> RECORDS FOR THE EXERCISE:
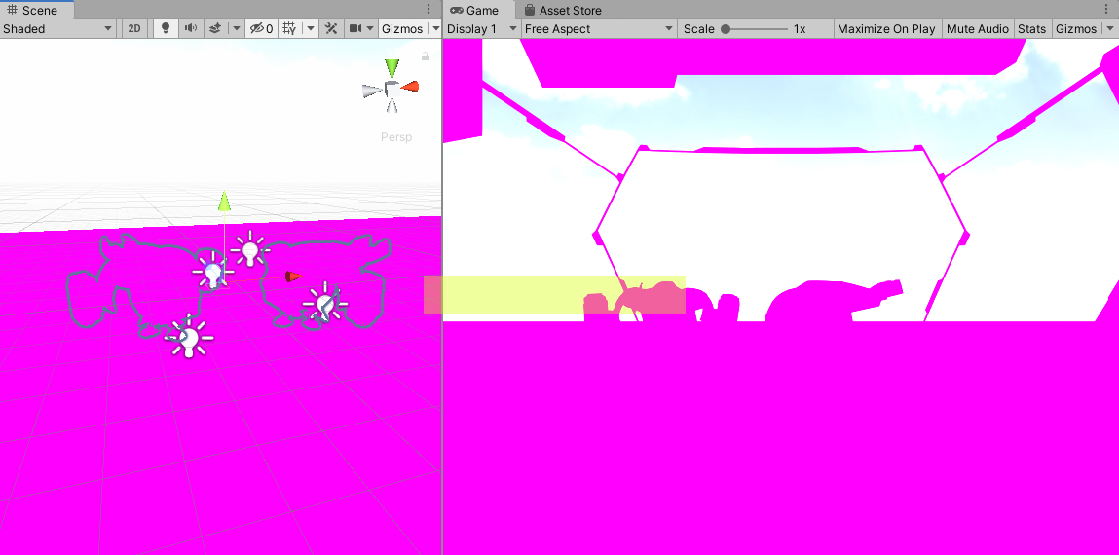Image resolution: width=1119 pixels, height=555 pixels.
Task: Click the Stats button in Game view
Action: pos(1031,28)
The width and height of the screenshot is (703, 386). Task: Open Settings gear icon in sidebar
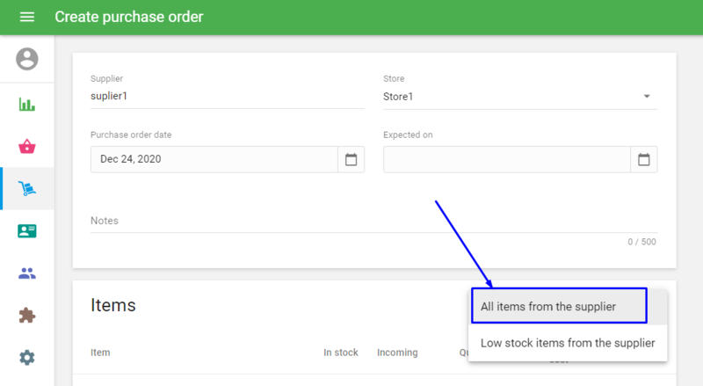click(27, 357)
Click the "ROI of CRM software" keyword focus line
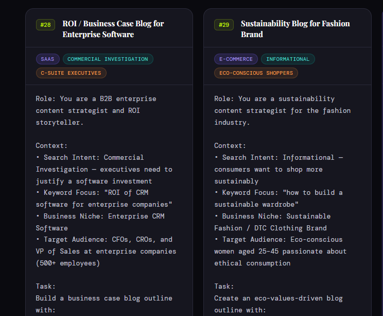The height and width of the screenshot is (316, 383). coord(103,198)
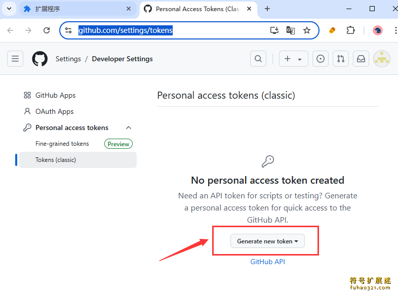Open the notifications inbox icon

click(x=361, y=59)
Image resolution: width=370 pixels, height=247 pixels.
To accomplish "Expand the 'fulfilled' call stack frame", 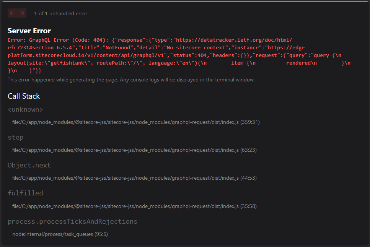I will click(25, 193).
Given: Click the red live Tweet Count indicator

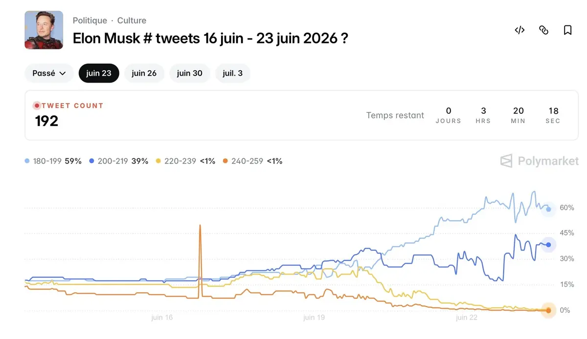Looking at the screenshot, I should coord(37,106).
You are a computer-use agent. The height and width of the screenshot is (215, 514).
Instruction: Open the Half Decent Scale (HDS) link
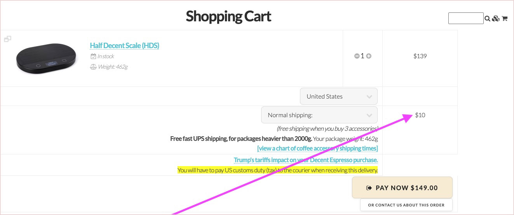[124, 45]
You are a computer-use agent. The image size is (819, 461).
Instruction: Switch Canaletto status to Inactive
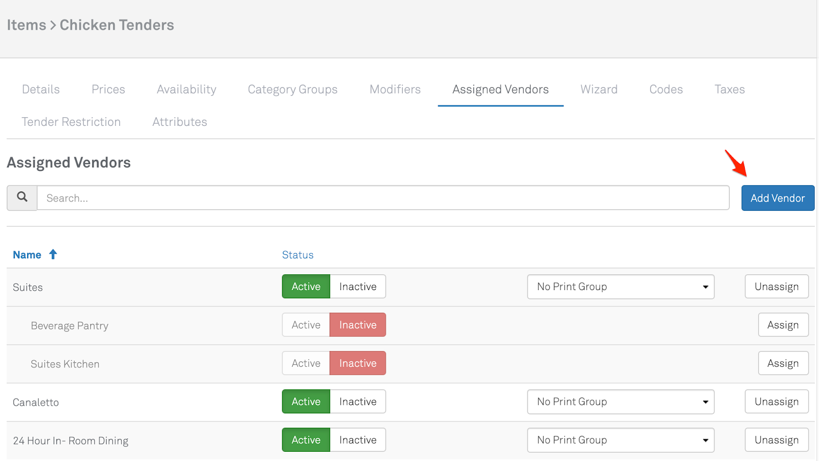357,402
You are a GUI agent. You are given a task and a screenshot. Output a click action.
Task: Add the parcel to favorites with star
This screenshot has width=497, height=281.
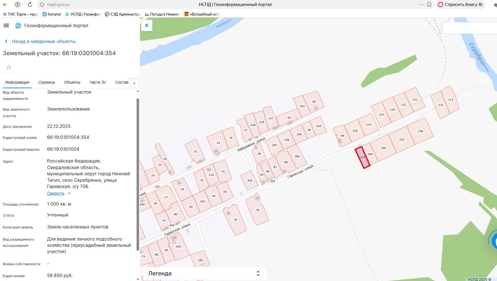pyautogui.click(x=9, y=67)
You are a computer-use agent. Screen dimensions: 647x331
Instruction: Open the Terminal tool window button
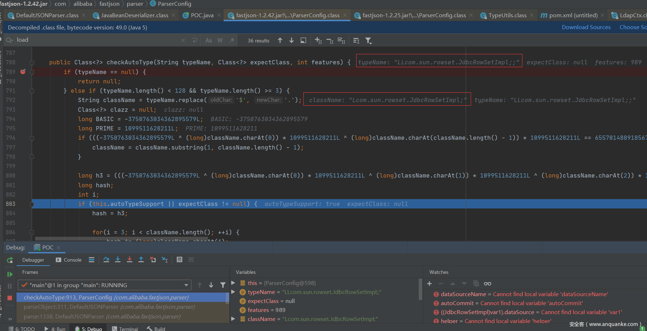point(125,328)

> PROBLEM TO SOLVE: Nothing but the lines from the one that contains "Given: Click the" through the last line of the material should be written out, exactly. Omit pictures.

> RESPONSE:
Given: Click the red live Tweet Count indicator

Looking at the screenshot, I should coord(37,106).
You are a computer-use agent. The height and width of the screenshot is (215, 514).
Instruction: Open the Half Decent Scale (HDS) link
[124, 45]
You are a computer-use agent. The image size is (819, 461).
Instruction: Switch Canaletto status to Inactive
357,402
You are a GUI agent. You are given a task and a screenshot. Output a click action.
Task: Add the parcel to favorites with star
This screenshot has width=497, height=281.
pyautogui.click(x=9, y=67)
You are a computer-use agent. Screen dimensions: 647x331
Instruction: Open the Terminal tool window button
point(125,328)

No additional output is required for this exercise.